「選択的夫婦別姓制度」による改革
依然として存在する〈夫権的家父長制〉構造をどのように解消するかを考えたとき、現在主張されている婚姻関係における「選択的夫婦別姓」というやり方は、とても優れた解決策のように思われます。その理由は以下のようなものです。
まず、この提案をめぐっては、歴史的根拠や現状分析に基づかない全く空虚な反対論とは別に、実際に姓を変える立場にある当事者から、色々と切実な問題があげられています。それらは、先ほど述べた、「名」をどのようなものとして考えるかという3つの考え方を当てはめることで、整理できると思われます。
まず、婚姻の当事者がふたりとも「1人っ子」である場合に起こる問題です。婚姻に際して一方が姓を変えるのを強いられると、どちらかの「姓」が断絶してしまうことになるので、同姓を強いる結婚をためらうことになるというのです。
これは、「名」に関するひとつめの説明に述べた、個人の「名」はその人の出自を表すという考え方に関わるのですが、この場合は、別姓を選択できれば問題は解決されるでしょう。
実は明治の初期に戸籍制度が作られたとき、同じような問題が人々を悩ませました。
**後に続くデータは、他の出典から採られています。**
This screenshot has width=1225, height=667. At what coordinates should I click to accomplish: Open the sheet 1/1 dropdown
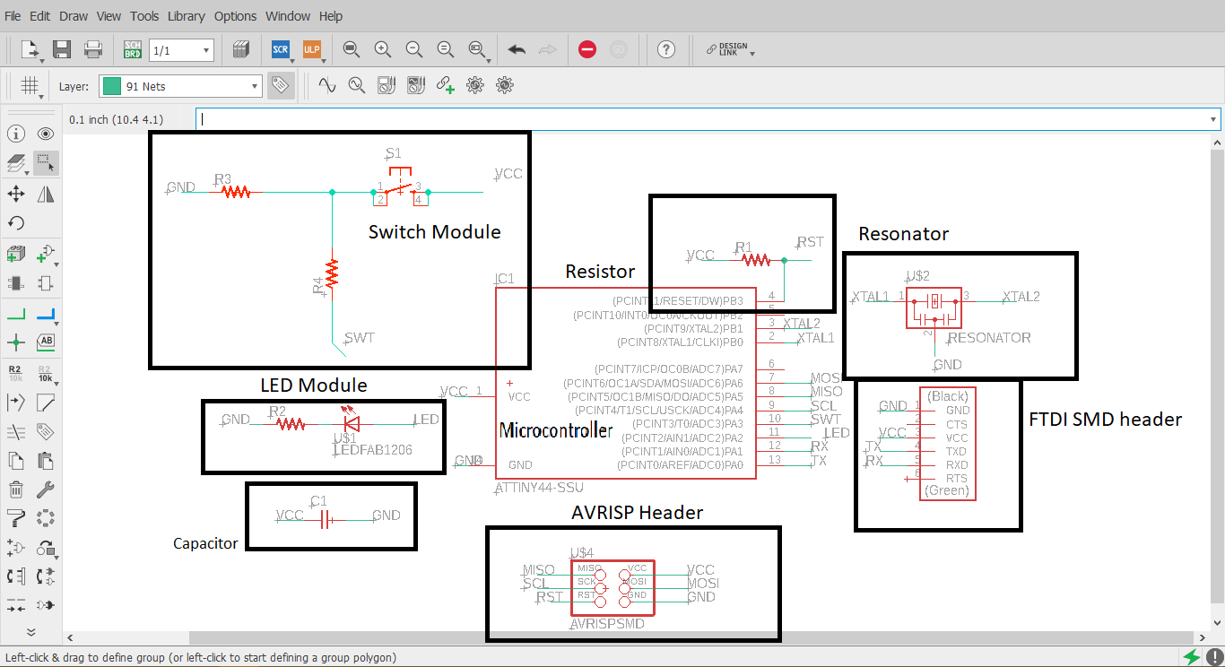181,50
それが、1873(明治6)年から1876(明治9)年まで存在した「合家」という制度に関する問題です。
「合家」とは、ふたつの「家」を合わせてひとつの「家」にするという制度です。これに関して、他人同士で両者とも戸主である男女が結婚する場合、合わせてひとつとなった「家」の苗字がどうなるかが問題になりました。
どちらかの苗字を選択すれば他方の「家」の苗字が消えることになってしまいます。現在の「1人っ子」同士の結婚と同じ問題ですが、「家」の継続が今より重要だった当時は、さらに大変な問題だったでしょう。
こうして、その事務に携わった県からは、「新しい苗字を創設しても良いか」とか「両方の苗字を並列して良いか」という質問が国に寄せられました。それに対して太政官は、新しい苗字の創設も両者の苗字の並列も認めず、どちらか一方の姓にすべきであると指令しました。
このように、「家」の名が今よりも重要だと考えられていた時代でも、人々はさまざまな「姓」のあり方を模索していたのです。こうした努力は、「姓」をどのようなものとするかを考える現在の議論の参考になるのではないかと思われます。